## What is expected
Write out all of the records exactly once more and skip the images.

## The records
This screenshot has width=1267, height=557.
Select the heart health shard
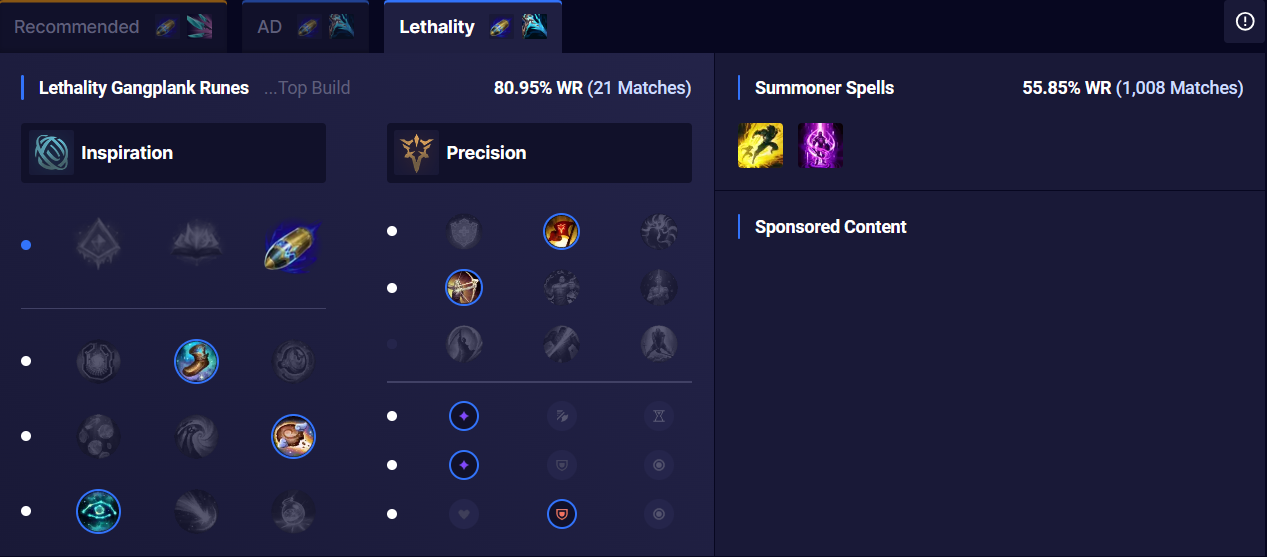tap(464, 514)
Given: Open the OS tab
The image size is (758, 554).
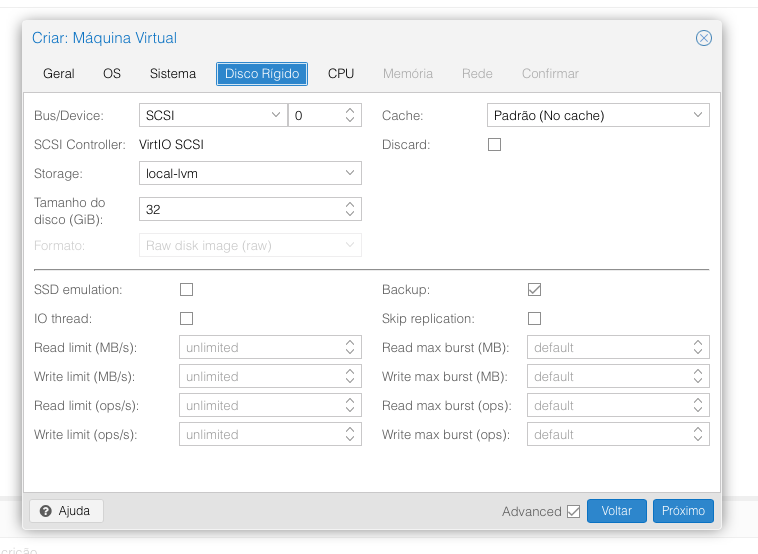Looking at the screenshot, I should pyautogui.click(x=112, y=74).
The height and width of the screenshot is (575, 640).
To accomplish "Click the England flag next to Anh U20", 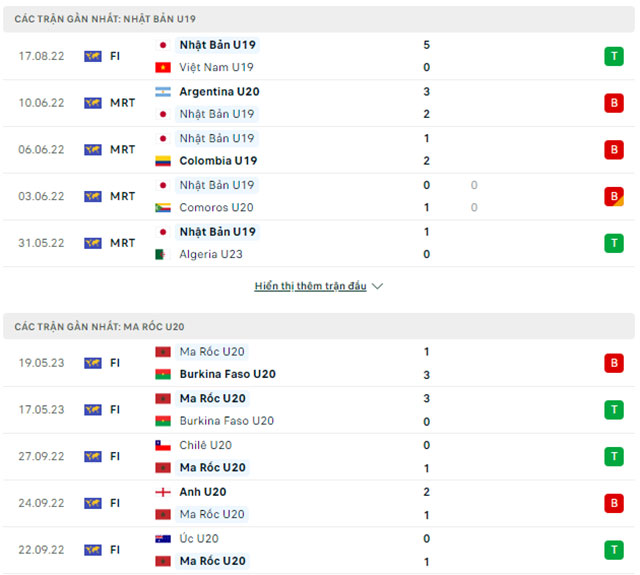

## Output of the task
This screenshot has width=1267, height=557.
Select the heart health shard
tap(464, 514)
Given: Open the OS tab
The image size is (758, 554).
Looking at the screenshot, I should pyautogui.click(x=112, y=74).
The height and width of the screenshot is (575, 640).
To accomplish "Click the England flag next to Anh U20", 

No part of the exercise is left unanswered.